Once we cross back to the US, we have a couple of options. Cindy thought it would be neat to sail on Lake Superior as well so if the weather and time permits we may launch into Waiska Bay on Lake Superior and sail there for the day before heading down to St Ignis where we plan to spend a couple of days sailing around the Mackinac area. We both look forward to sailing under the Mackinac bridge and over to the island. I originally hoped we could get a slip at the island but our visit just happens to coincide with the finish of the Chicago to Mackinac sailboat race and the yacht club hosting the race has all the slips reserved. So we have a slip at St Ignis reserved for 3 days. If we can't get one of the few visitor's slips on the island we will just take a ferry across to the island and spend a day exploring it as I am sure Cindy would really enjoy seeing it.

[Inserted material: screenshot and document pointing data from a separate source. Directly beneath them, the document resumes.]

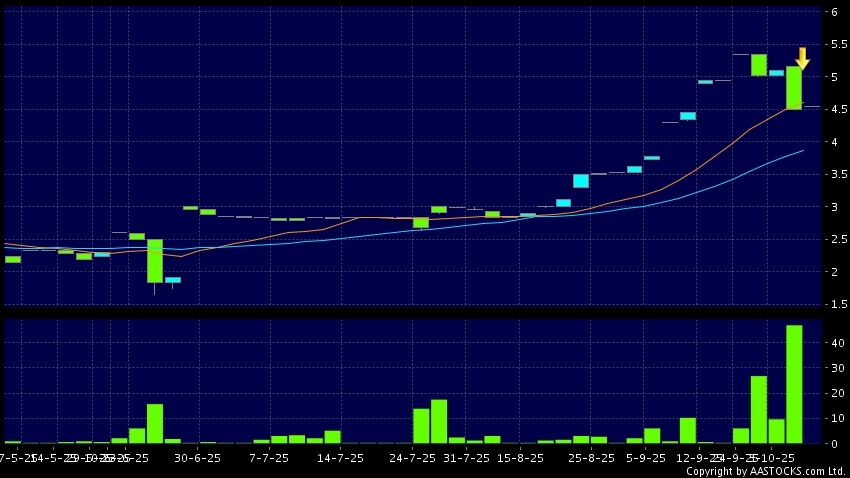Click the cyan candle near 3.4 price level
Viewport: 850px width, 478px height.
point(581,181)
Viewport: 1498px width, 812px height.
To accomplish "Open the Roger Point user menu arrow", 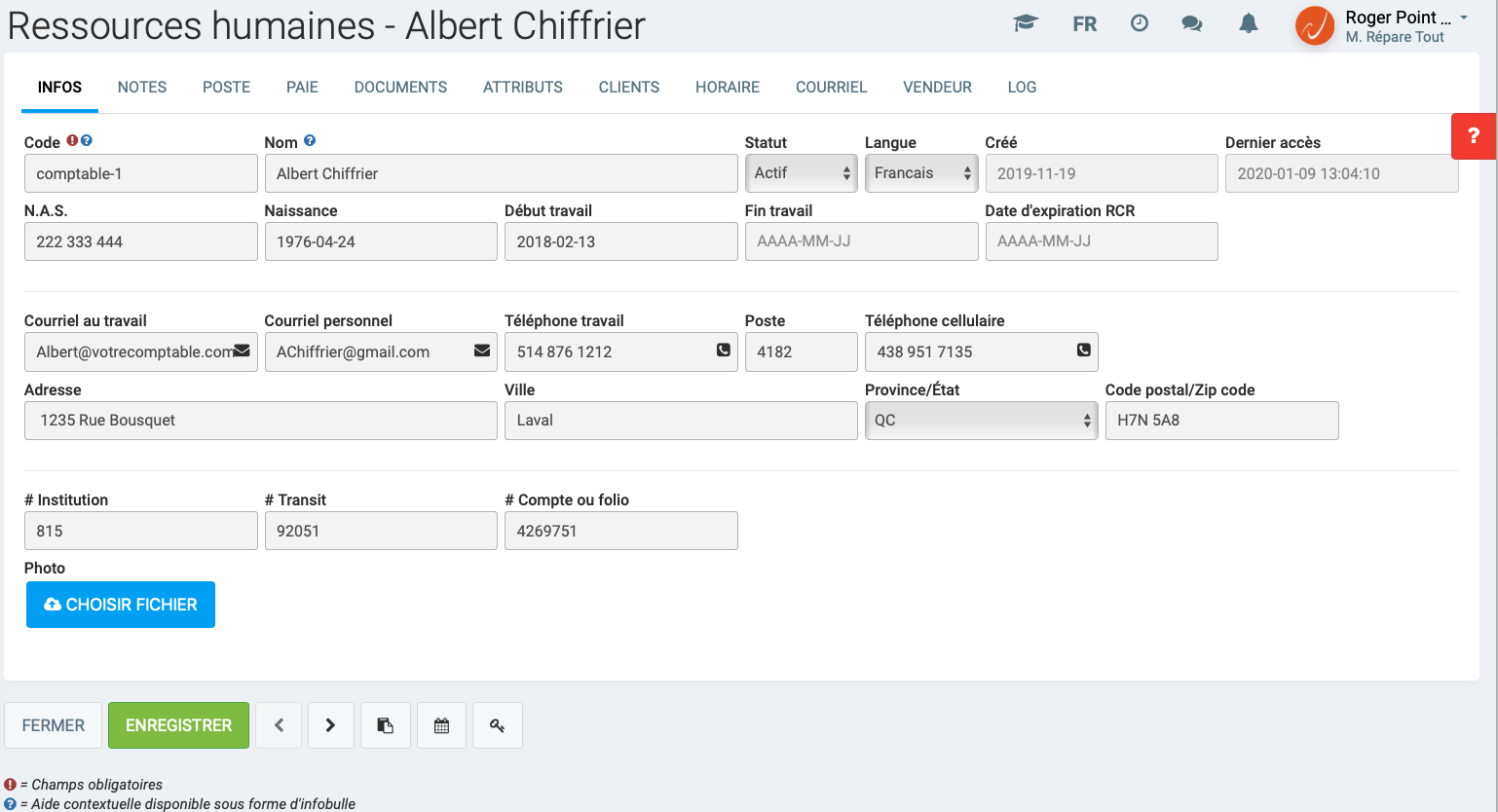I will [x=1463, y=18].
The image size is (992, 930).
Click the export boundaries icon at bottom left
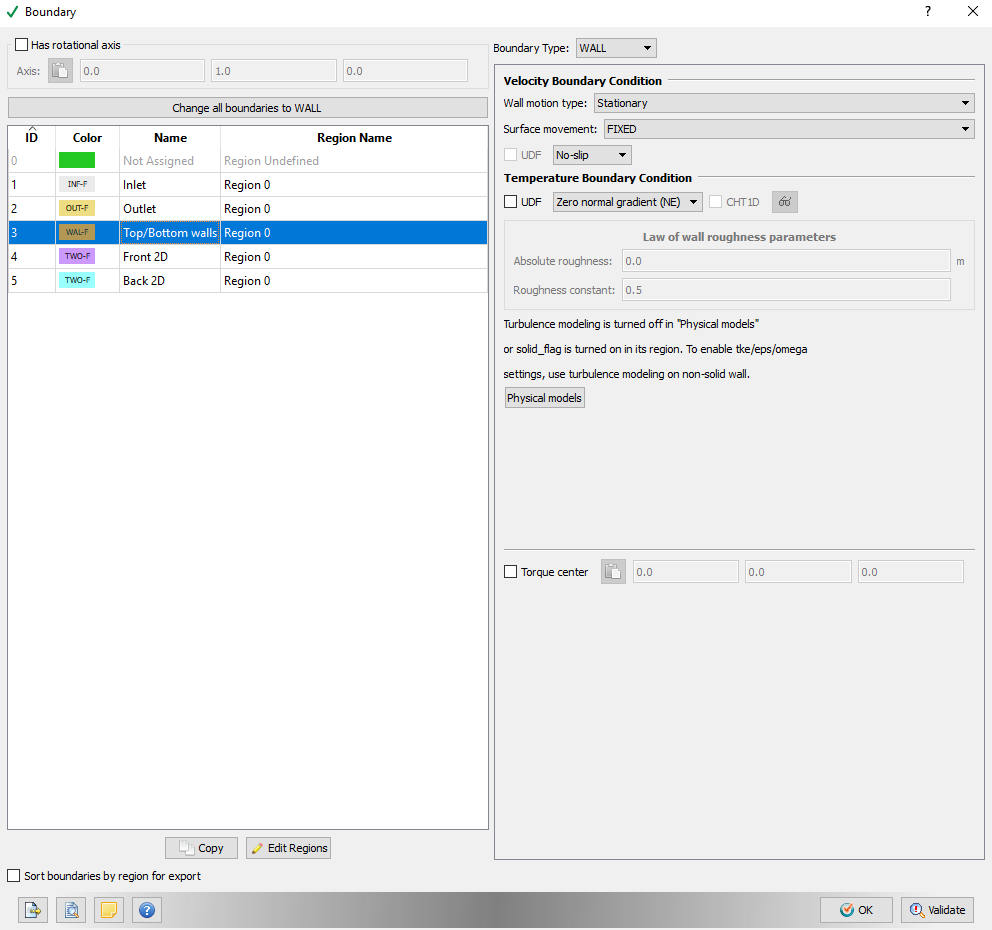coord(32,910)
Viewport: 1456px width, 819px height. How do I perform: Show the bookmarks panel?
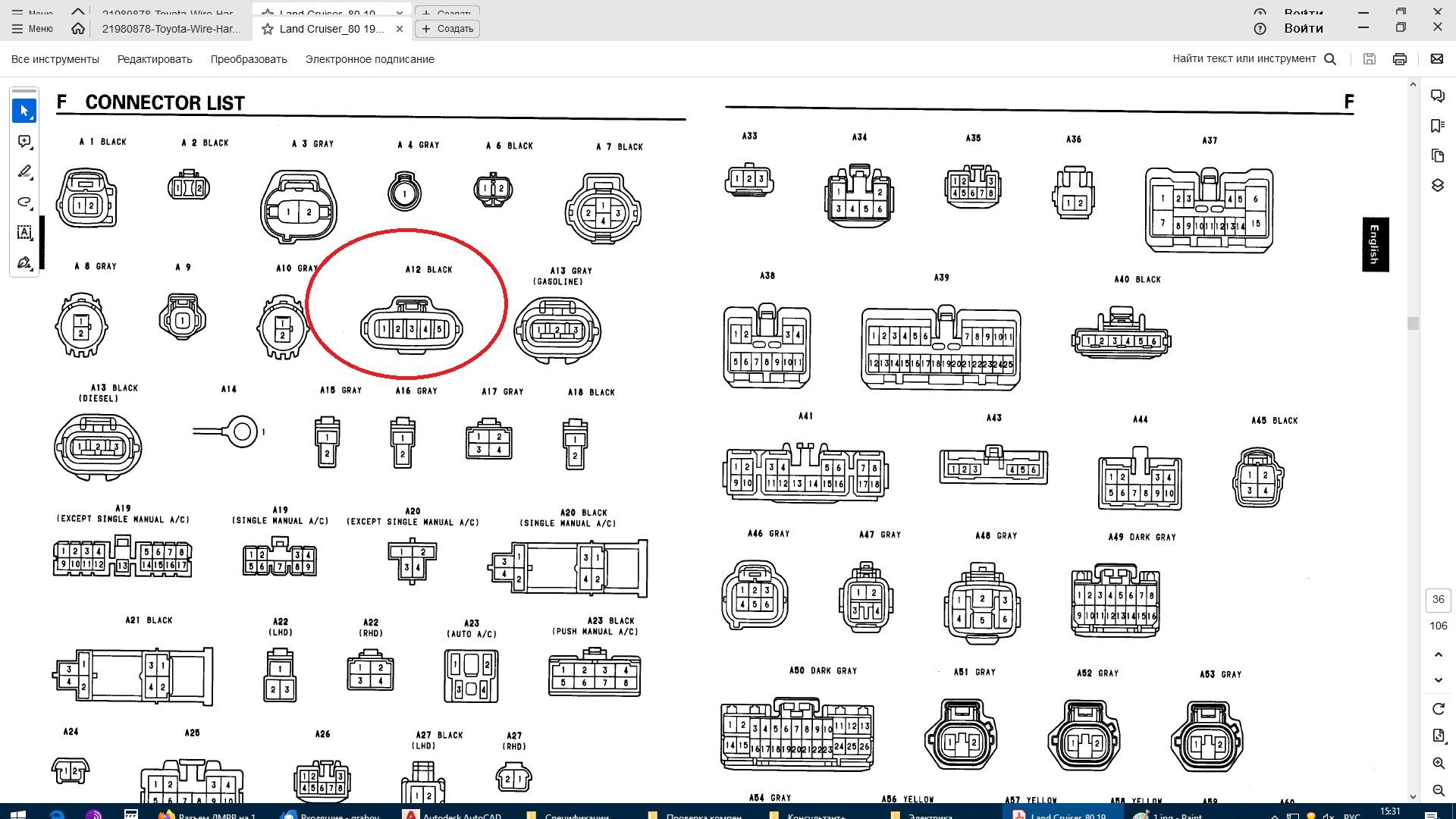coord(1437,126)
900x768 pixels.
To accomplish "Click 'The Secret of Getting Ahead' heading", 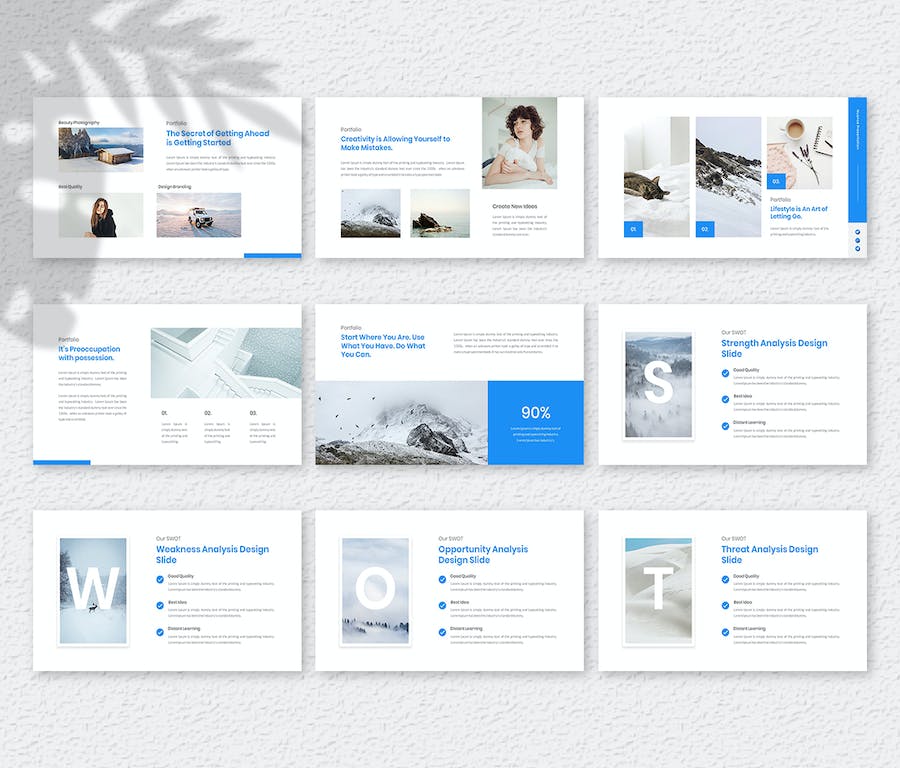I will point(217,138).
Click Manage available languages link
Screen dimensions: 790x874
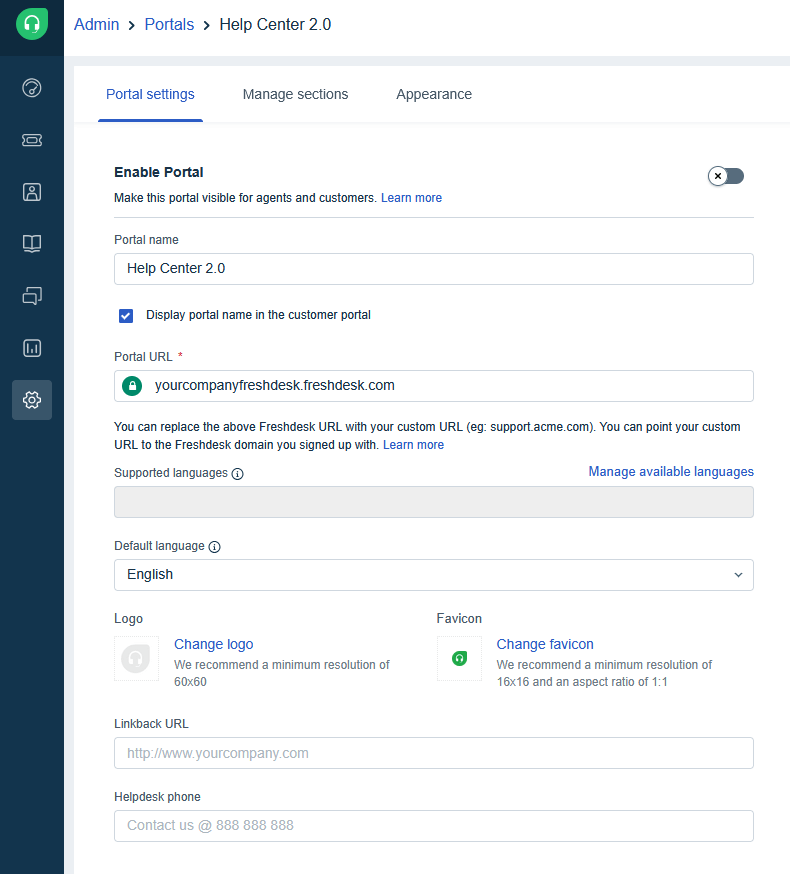tap(670, 472)
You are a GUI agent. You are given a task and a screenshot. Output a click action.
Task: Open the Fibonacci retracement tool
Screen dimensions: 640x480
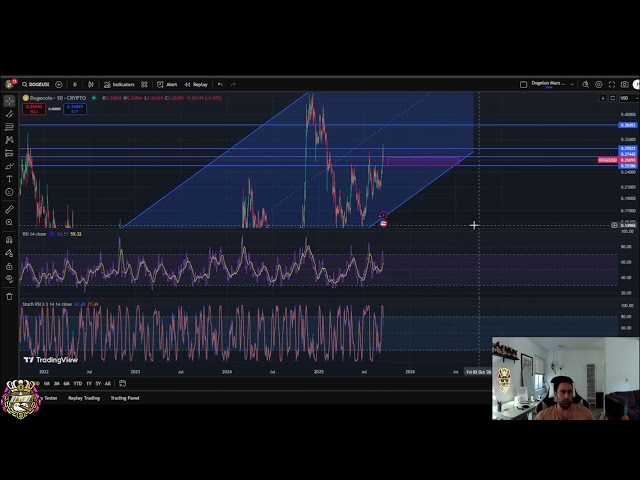tap(9, 127)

If this all sounds like a lot of work to you then you are absolutely correct. We will rig our boat maybe 4 times on this trip which while I have made it as easy as I can it is far from easy. I can totally understand why more people do not sail. It is dying sport for a reason, because it is so much work. Most people today do not want to expend that much time, energy, and thought on their off time. That is a shame too because when it all works as it should it really is a thing of beauty. The fact that I get to enjoy with me incredible lil Admiral Cindy only makes it that much better. There is nothing more relaxing or enjoyable than being able to set the sails for a nice 5 mile run down the lake, then leaning back into the rear pulpit, and having Cindy lean back into me as she snuggles up for a relaxing trip back to the slip. Almost magical is how I would describe the sensations of being pulled along by the two large sails stretched out on opposite sides of the boat with only the sounds of the water burbling up from behind the stern breaking the silence as I soak it all in with my soul mate in my arms. With us sailing with the wind behind us we loose reference to the speed we are traveling and it is like time is standing still when in reality we are actually moving along at a pretty good clip. Moments like that make us forget all the work it took to get there as we just enjoy the experience and each others company. Sadness typically describes my feelings as we near the slip and we have to return to manning the boat in preparation for docking. Moments like that never last nearly long enough. Maybe I am just greedy. Even if the run was 500 hundred miles instead of 5 I would probably feel the same way as I could hold Cindy in my arms forever!
I just want to say thank you to you, Cindy, for making the last four and had half years the best ones in my life and I am so looking forward to spending the rest my life with you as my wife. Soon 30 days will have turned into 30 years or more and I hope when we get to that point we can look back on them all, in each others arms, and say what and adventure we had! I love you Babe!